Xenares was one of the ephors who came into office in 421 BC. Being opposed to the truce which had been made with Athens for fifty years, he and his colleague Cleobulus intrigued with the Boeotians and Corinthians to reconstruct the Lacedaemonian league, and to strengthen it by the addition of Argos.
If this could have been effected, Sparta would have had nothing to fear from the renewal of war with Athens: but the scheme failed in consequence of the secrecy necessary in its preliminary steps.
Xenares was the lover of the young Cleomenes III, before the boy became king of Sparta.
At Sparta the practice for every youth of good character was to have his lover; on the other hand every well-educated man was bound by custom to be the lover of some youth. The man was called eispnelas and his affection for the boy was termed a "breathing in", or "inspiring" (eispnein). Correspondingly, the youth was called aitas i.e. "listener" or "hearer".
The connection usually originated from the proposal of the man; yet it was necessary that the boy should accept him with real affection, as a regard to the riches of the proposer was considered very disgraceful. Sometimes, however, it happened that the proposal originated from the boy.

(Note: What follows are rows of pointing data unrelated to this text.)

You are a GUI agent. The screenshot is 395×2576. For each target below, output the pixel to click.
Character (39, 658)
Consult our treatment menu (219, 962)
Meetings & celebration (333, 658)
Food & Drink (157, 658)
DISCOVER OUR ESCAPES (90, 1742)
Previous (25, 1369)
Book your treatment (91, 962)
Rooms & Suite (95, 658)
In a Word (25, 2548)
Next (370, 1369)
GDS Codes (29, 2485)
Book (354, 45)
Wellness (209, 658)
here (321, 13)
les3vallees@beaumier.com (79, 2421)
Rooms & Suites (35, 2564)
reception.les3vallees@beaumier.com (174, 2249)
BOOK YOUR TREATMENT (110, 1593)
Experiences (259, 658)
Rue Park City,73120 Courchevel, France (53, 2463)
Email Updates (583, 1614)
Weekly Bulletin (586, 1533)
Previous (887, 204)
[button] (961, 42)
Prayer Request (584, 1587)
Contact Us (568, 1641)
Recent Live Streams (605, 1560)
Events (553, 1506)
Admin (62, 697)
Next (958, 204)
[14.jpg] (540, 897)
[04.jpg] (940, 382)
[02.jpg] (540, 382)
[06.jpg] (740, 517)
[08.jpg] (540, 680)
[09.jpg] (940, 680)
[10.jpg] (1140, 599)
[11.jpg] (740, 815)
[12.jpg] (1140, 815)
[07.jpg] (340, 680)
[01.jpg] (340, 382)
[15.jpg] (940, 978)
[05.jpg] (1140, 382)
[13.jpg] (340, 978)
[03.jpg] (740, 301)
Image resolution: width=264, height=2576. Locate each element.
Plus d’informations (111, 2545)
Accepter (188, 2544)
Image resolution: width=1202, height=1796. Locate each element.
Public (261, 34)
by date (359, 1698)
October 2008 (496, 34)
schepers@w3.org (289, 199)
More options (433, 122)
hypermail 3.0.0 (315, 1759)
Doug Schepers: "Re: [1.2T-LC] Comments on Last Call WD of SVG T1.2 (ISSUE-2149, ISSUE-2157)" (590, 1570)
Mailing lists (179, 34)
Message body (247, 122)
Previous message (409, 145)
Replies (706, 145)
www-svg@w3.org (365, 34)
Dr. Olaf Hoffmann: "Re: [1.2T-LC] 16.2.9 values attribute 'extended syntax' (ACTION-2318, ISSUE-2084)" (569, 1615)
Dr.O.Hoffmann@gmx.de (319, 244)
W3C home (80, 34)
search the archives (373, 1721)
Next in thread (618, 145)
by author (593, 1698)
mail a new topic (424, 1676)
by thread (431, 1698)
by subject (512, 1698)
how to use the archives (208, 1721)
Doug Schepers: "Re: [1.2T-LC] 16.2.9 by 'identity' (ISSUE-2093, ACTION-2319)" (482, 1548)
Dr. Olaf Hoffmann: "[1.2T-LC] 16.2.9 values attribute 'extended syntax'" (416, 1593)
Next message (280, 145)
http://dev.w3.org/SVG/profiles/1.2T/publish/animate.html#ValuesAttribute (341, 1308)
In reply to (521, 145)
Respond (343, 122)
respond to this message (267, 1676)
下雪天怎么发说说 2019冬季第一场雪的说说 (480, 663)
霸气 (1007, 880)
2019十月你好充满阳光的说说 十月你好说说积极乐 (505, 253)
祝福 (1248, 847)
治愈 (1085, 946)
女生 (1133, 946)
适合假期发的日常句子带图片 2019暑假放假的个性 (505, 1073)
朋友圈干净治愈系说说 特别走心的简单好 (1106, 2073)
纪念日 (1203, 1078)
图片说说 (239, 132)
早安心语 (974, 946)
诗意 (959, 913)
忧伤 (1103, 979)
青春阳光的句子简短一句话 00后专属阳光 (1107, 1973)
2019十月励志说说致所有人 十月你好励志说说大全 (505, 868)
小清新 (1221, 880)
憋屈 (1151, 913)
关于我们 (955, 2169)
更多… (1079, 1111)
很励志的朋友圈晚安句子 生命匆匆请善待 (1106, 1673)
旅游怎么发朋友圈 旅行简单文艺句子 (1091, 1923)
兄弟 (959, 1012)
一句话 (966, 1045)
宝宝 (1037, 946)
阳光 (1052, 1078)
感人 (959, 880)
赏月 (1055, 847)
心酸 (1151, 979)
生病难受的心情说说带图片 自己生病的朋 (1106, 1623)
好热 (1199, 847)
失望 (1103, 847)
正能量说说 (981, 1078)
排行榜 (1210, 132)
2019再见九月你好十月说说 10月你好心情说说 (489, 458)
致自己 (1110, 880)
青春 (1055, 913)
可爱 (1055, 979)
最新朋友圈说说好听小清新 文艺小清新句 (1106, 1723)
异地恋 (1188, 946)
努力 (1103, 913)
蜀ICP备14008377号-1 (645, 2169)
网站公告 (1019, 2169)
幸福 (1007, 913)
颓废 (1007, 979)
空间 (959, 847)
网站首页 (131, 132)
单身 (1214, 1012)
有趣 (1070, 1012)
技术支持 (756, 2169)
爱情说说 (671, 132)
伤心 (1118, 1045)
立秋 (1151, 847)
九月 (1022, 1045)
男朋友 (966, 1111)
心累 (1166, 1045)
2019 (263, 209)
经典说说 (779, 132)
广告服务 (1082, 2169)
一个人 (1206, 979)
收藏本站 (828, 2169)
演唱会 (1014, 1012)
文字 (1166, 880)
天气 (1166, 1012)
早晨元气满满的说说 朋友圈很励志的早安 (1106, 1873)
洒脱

The connection appears to have been very intimate and faithful; and was recognized by the State. If his relations were absent, the youth might be represented in the public assembly by his lover; in battle too they stood near one another, where their fidelity and affection were often shown till death.
While at home the youth was constantly under the eyes of his lover, who was to him as it were a model and pattern of life; which explains why, for many faults, particularly want of ambition, the man could be punished instead of the boy.